“The heavens declare the glory of God” Psalm 19:1
In a sense, you could set your clock to the sun. I’m not sure who determines such things, but
if you’d like to know exactly when dawn will arrive tomorrow morning, you can
check any of a dozen readily accessible sources. In fact, there’s an ap for that. People know.
It’s determinable. Count on it.
What you can’t count on is exactly what it will look
like. A dawn is a dawn—the sun nudges
itself up from the horizon and spreads its own glorious gold over the world;
but no two dawns are exactly the same.
For the last decade now, I’ve been a chaser of the
dawn. A couple times a month, camera in
hand, I hunt dawn’s early light the way some folks hunt deer. I chase over empty country roads, gravel
cracking up in my wheel wells, trying to get to the best possible place at the
best possible time for the best possible shot.
More often than I care to admit, I come home
empty-handed. Last Saturday, rain fell
about an hour before dawn. When I stood
out there and looked up at the sky, it was perfectly clear above me and all the
way to the west; so I loaded up the cameras, mad some coffee, jumped in the
Tracker, and took off west, where the land rolls like a bunched up carpet and
the landscape’s yawning breadth is huge.
But the clouds that dropped the rain were a thick curtain,
so when I stood out in an open field I honestly had nothing to shoot at. I got back in the truck and headed home,
slowly, thinking maybe something worth shooting would appear, as it often does.
Some mornings, even out here, miles from open water, mists
lounge in low spots like gossamer, like satin left behind. Fog makes the sun look as perfectly cut as a
communion wafer rising like something offered mysteriously from the night.
On windy mornings when the skies are clear, the light of
dawn can be overpowering. The moment it
rises, the sun washes everything out as if it were midday. The only place to shoot is west, where
shadows run long and deep.
The most beautiful dawns are not perfectly clear because what
colors the sky like a Van Gogh’s palate is clouds. They break the intensity or create immense
crowns of brightness, shimmering rays leaping up to heaven. They take what the sun offers in innumerably
different ways, a light show that’s new every morning. Dawn is the most incredible show anyone will
ever see, and it happens every day on an absolutely limitless theater screen
just outside our door.
And what’s most incredible about the show is that it’s
really God speaking—or so says the Psalmist here. “The heavens declare the glory of God,” he
says, which is to say that the sky itself is a preacher, whose sermons are
never derivative or stultifying. What
the heavens say is big and glorious, ever-changing, and always new, even though
the themes of those daily homilies never change.
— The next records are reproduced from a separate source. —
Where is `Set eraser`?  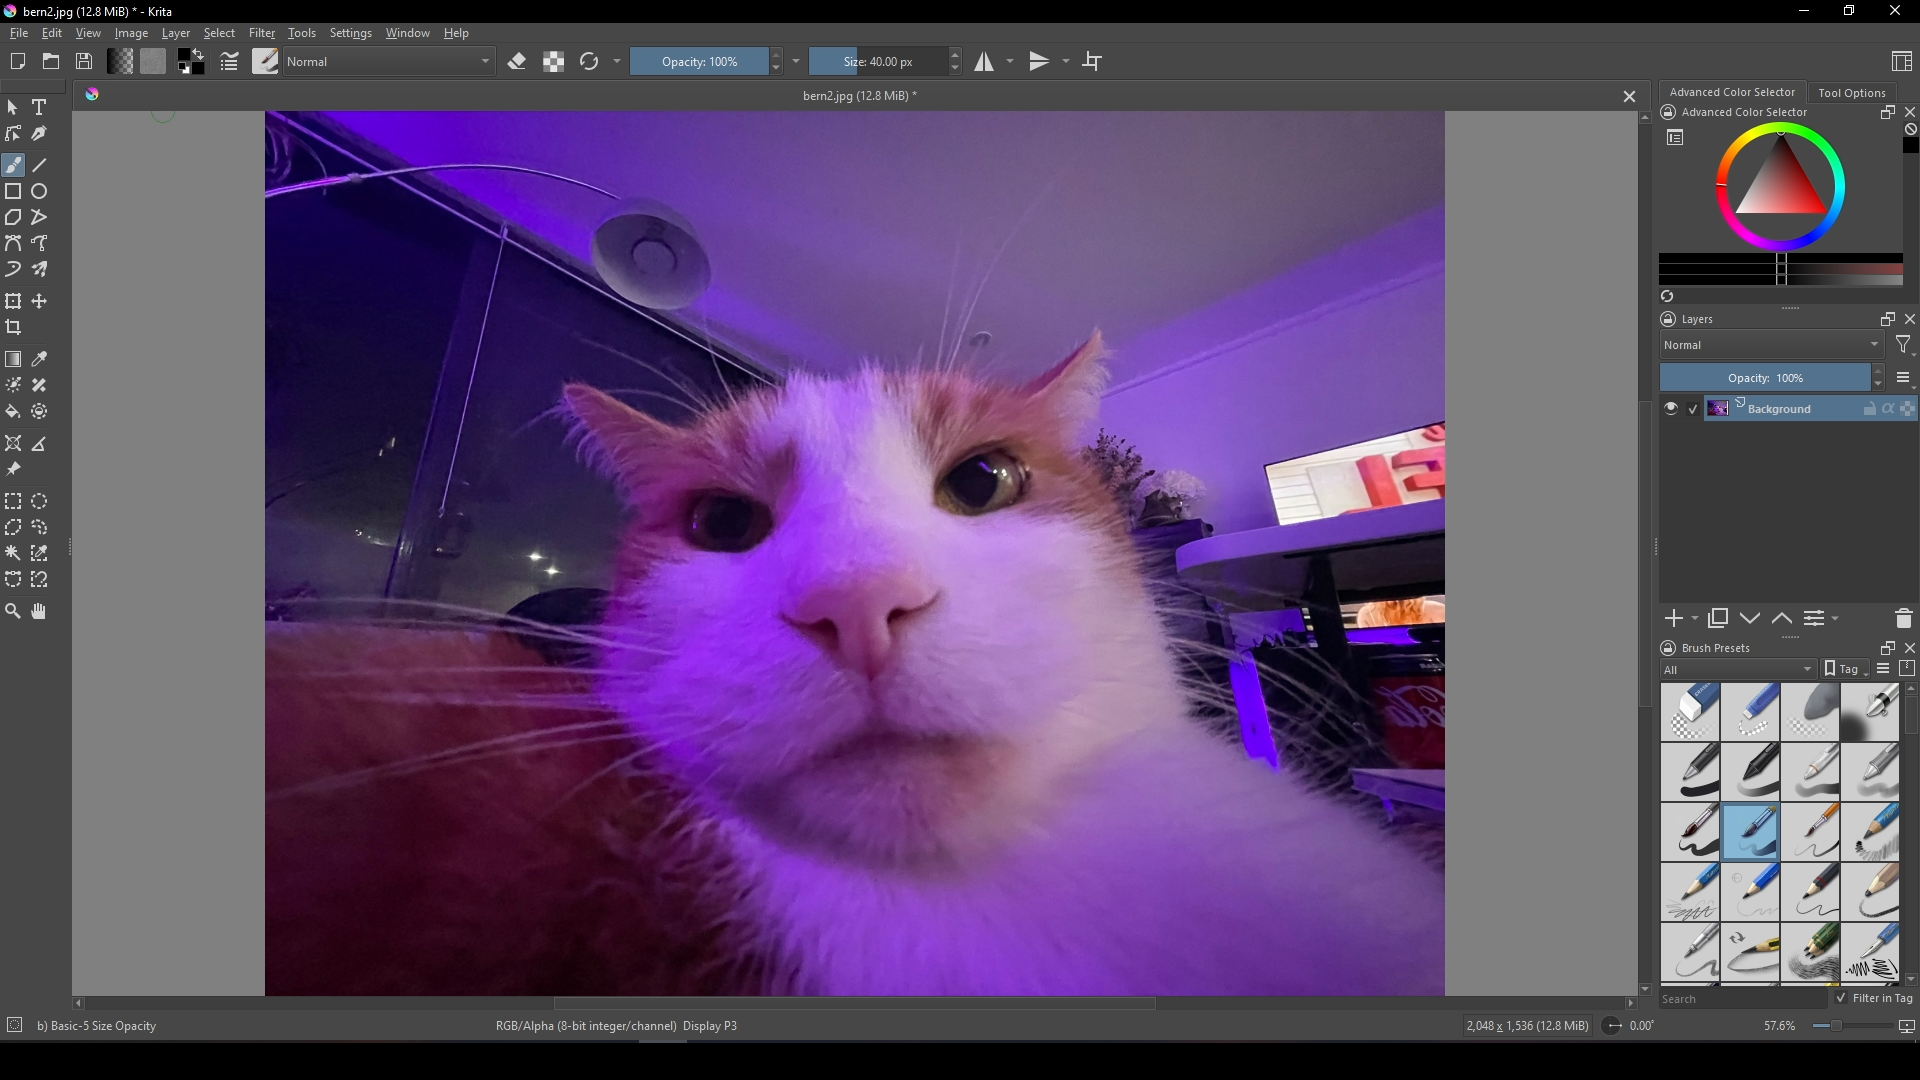
Set eraser is located at coordinates (517, 61).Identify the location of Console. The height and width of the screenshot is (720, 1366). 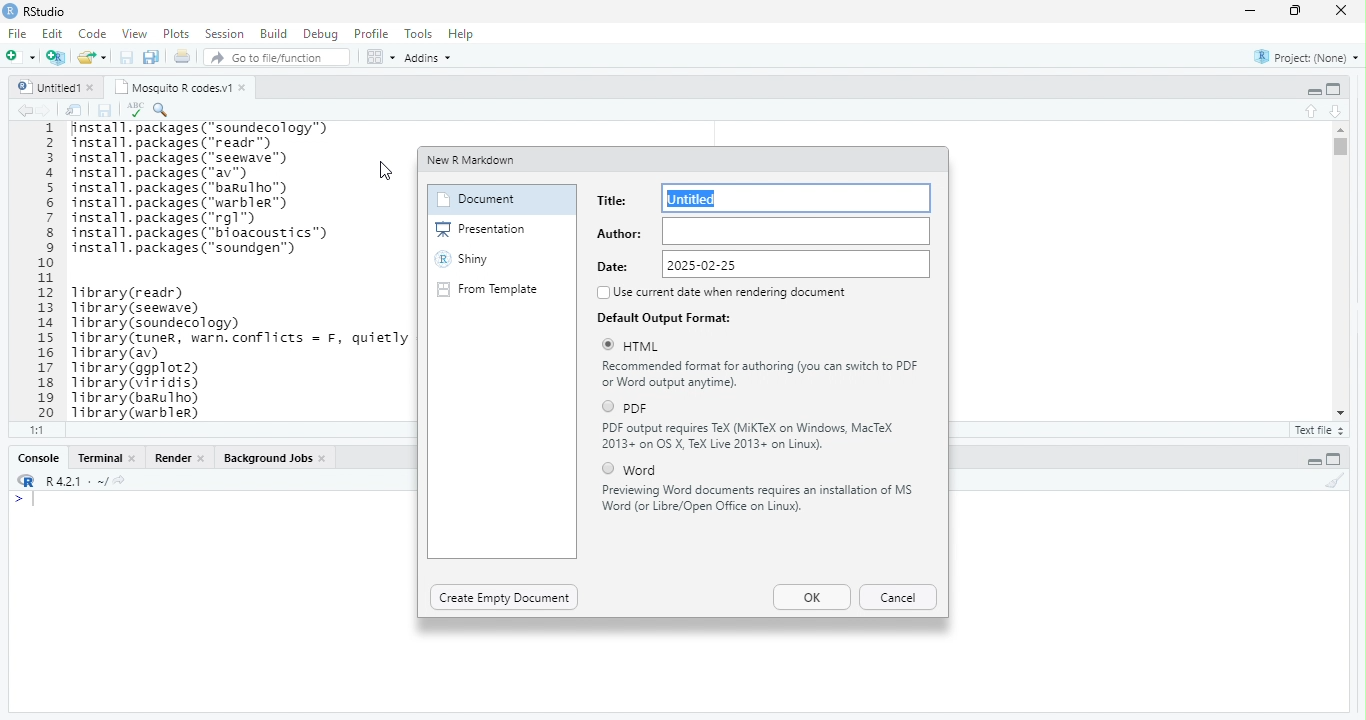
(40, 458).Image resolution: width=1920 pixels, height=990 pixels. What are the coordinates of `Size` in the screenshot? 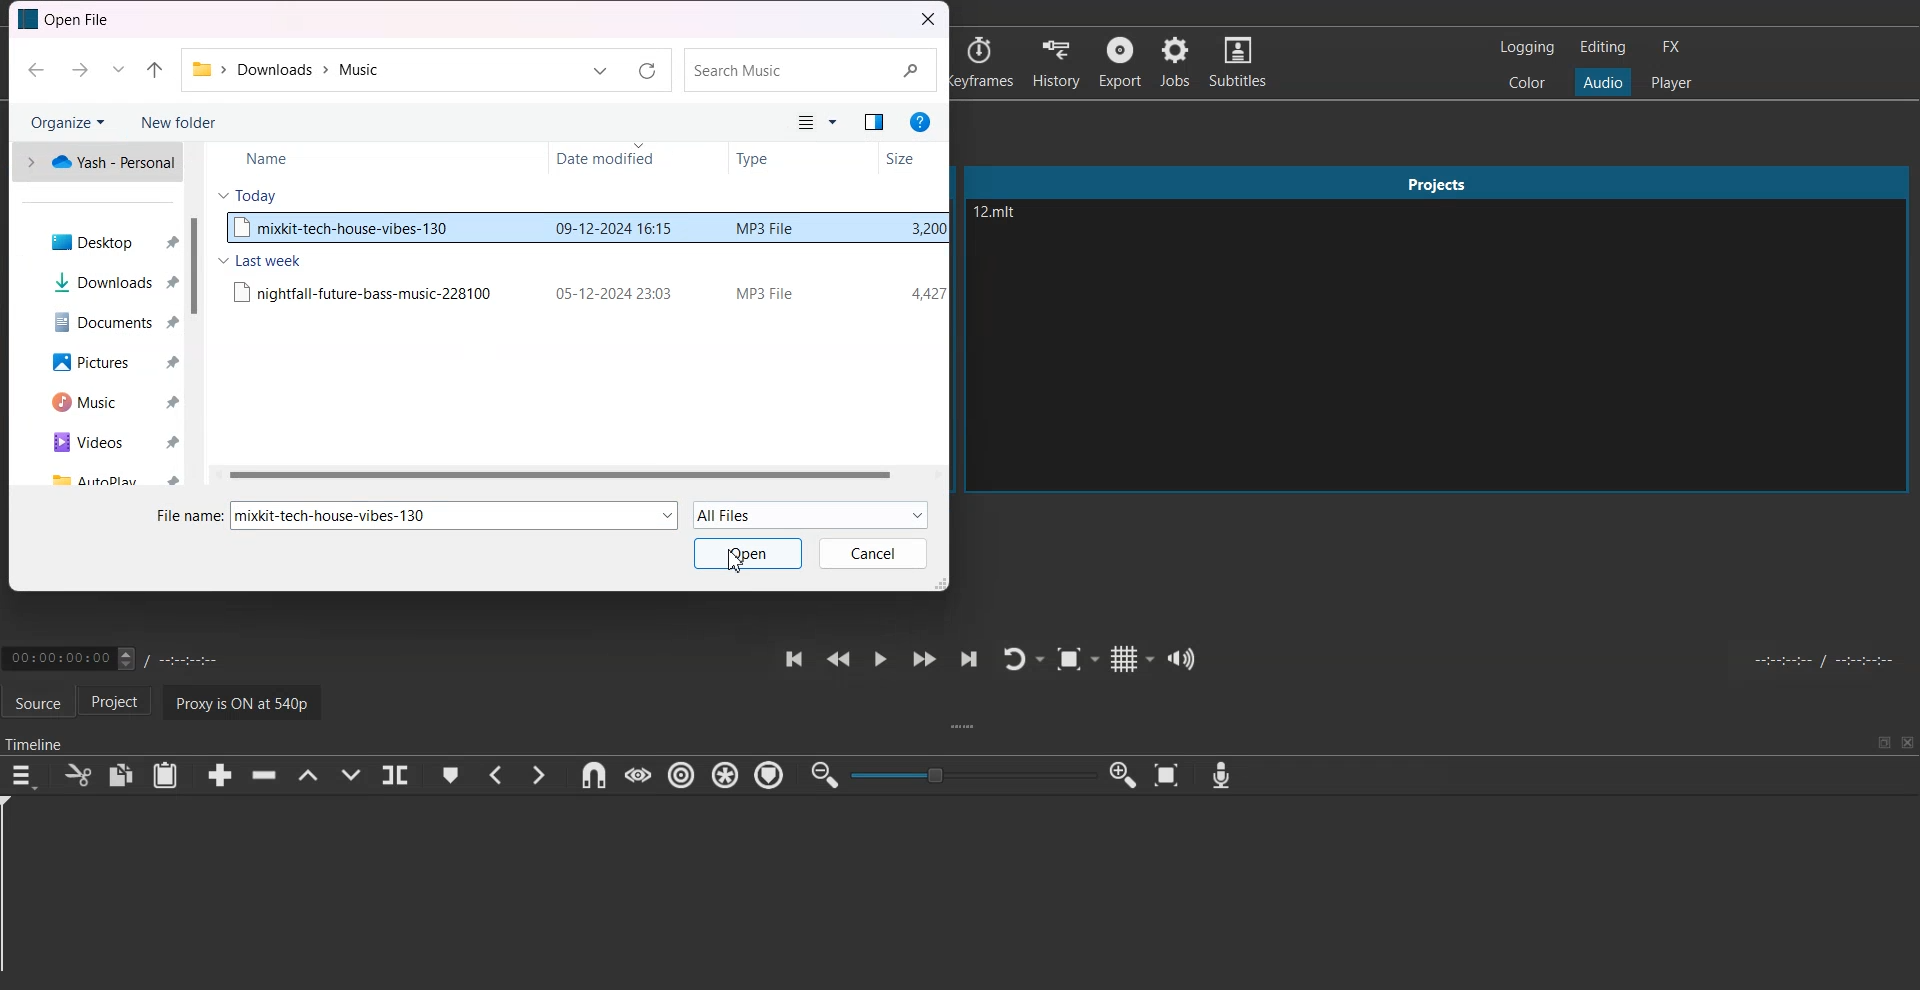 It's located at (909, 158).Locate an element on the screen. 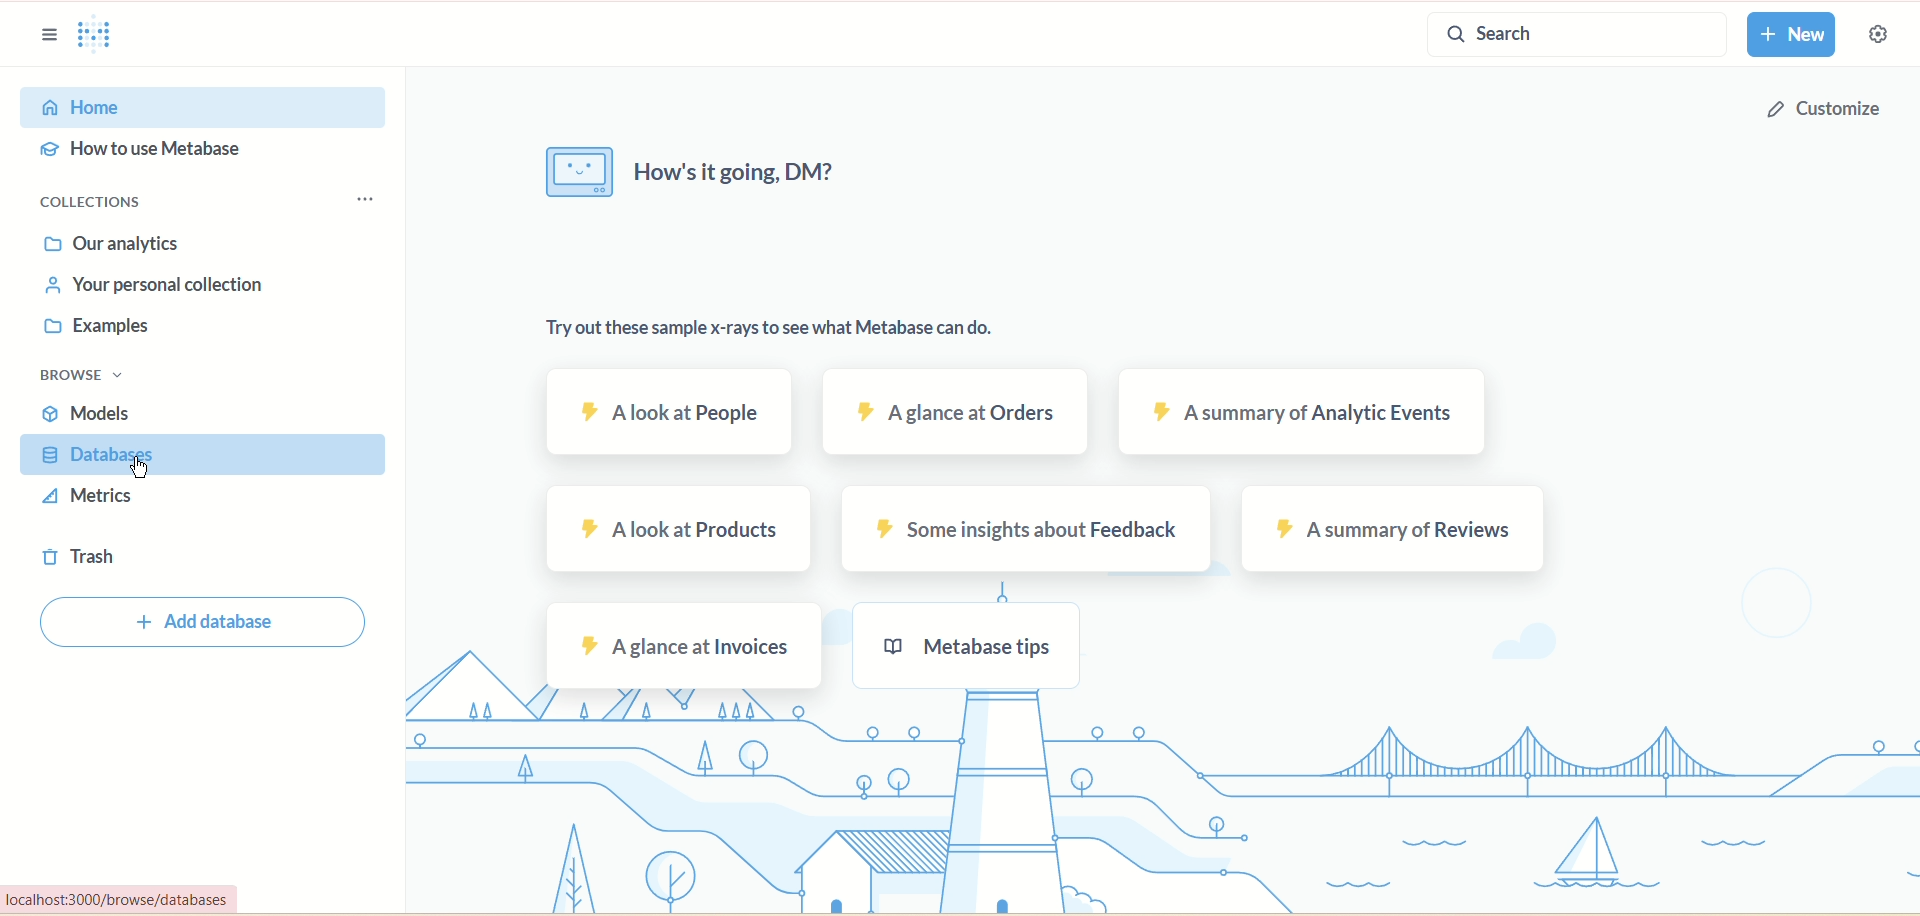 This screenshot has width=1920, height=916. trash is located at coordinates (80, 556).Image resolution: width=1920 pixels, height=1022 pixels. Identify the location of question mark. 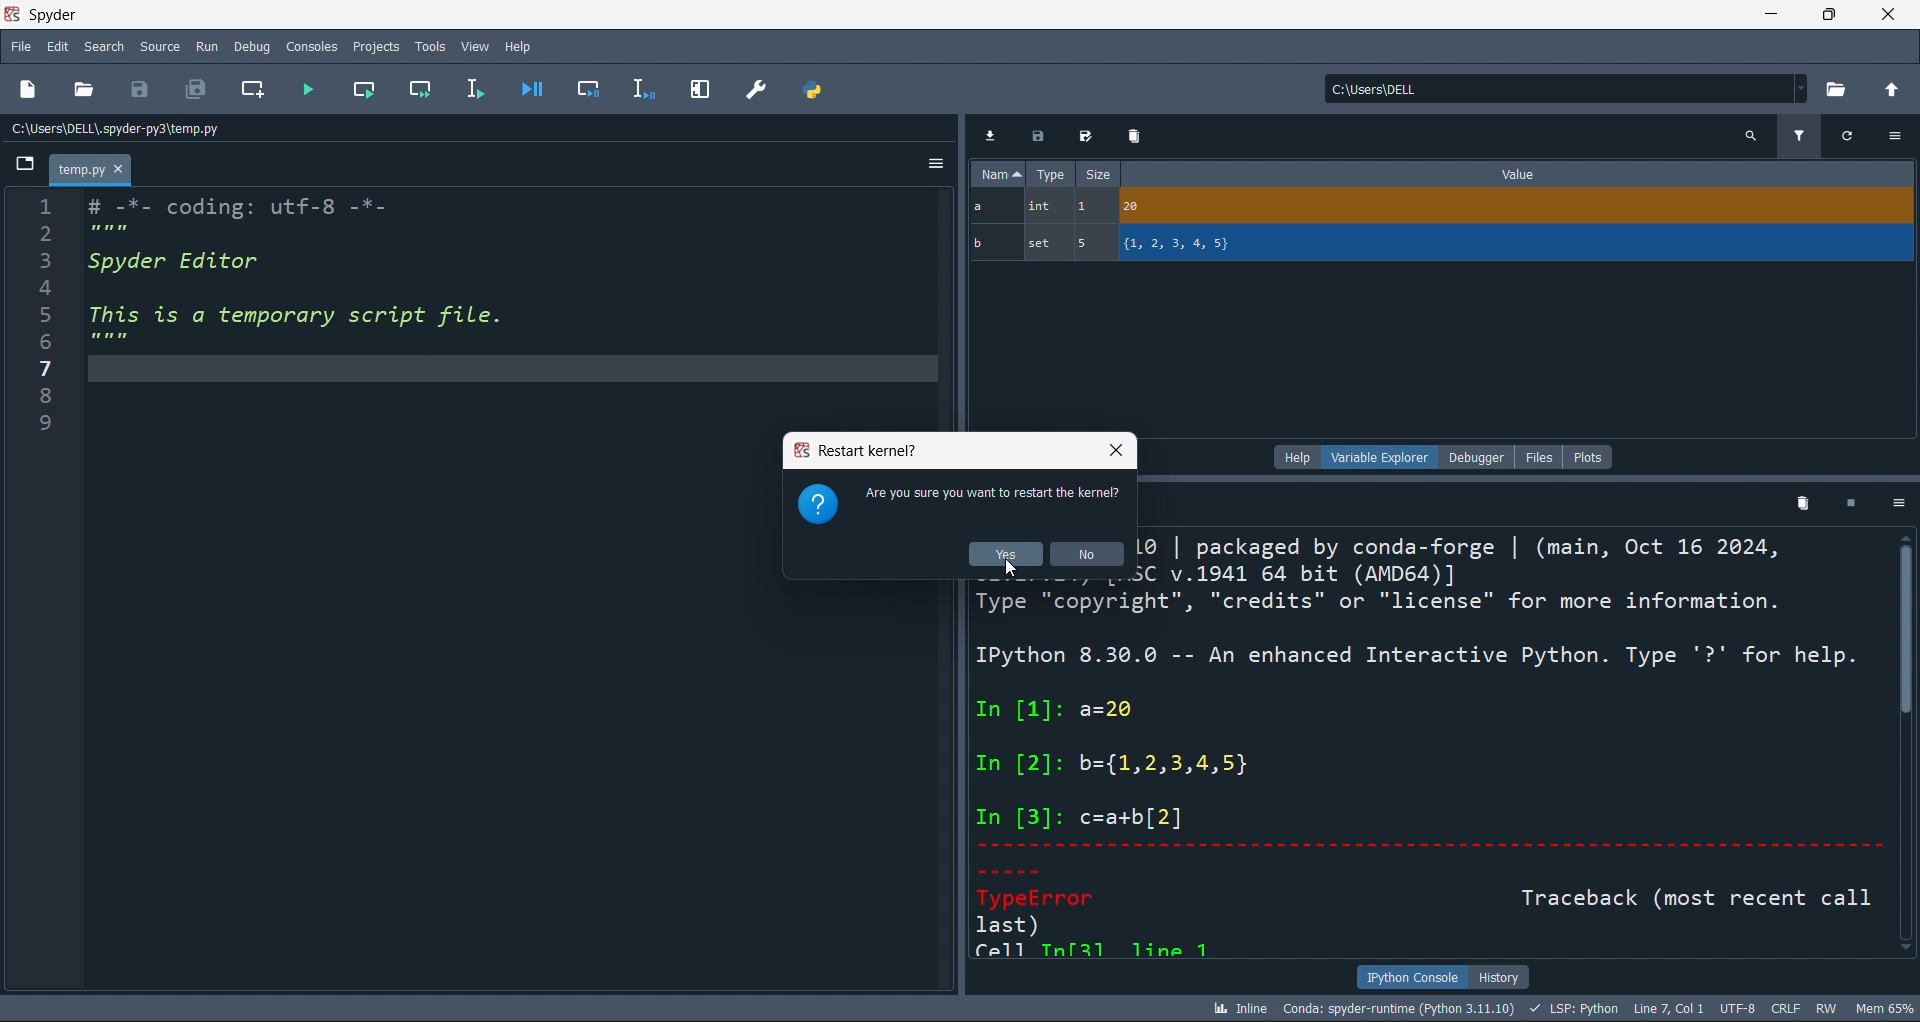
(821, 505).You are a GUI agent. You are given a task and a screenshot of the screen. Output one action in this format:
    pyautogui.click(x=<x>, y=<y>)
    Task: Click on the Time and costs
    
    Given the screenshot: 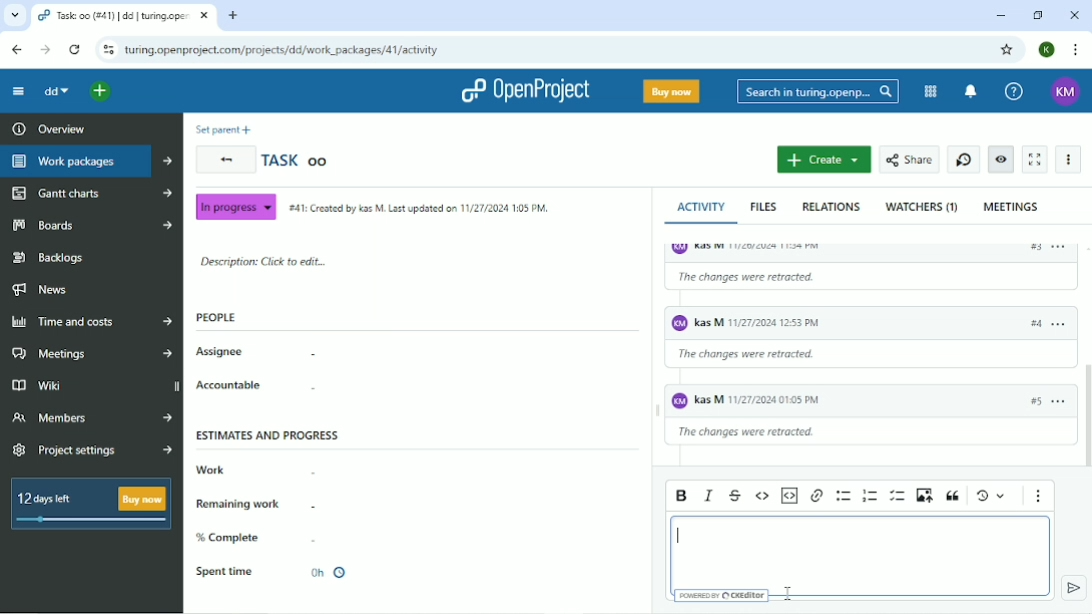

What the dawn says is that God is God. When we acknowledge him to be the Supreme
Architect, the creator of the very fabric of the universe, says Calvin, then we
can’t help but be ravished with wonder.
I’ve been a church-goer for most of my life, so much so that
I feel guilty if I don’t go. I wonder
why I don’t feel the same about dawn because when the heavens declare his
glory, God himself, a noted clergyman, is on the pulpit. His sermon is the sky.

2 comments:
As the sun came up, Ezekial saw the glory of the Lord come through the east gate of the temple, the east door of the Temple,and fill the Temple. Hozhoo nahasglii, Hozhoo nahasglii, Hozhoo nahasglii, Hozhoo nahasglii. Aakot'ego.
At the usual elavation of 7000 ft in Navajo land, one can almost reach out and touch the "beauty" of the clouds. No question about where God dwells, and His love for His creation, including you and me. Couldn't find my Navajo Dictionary brother.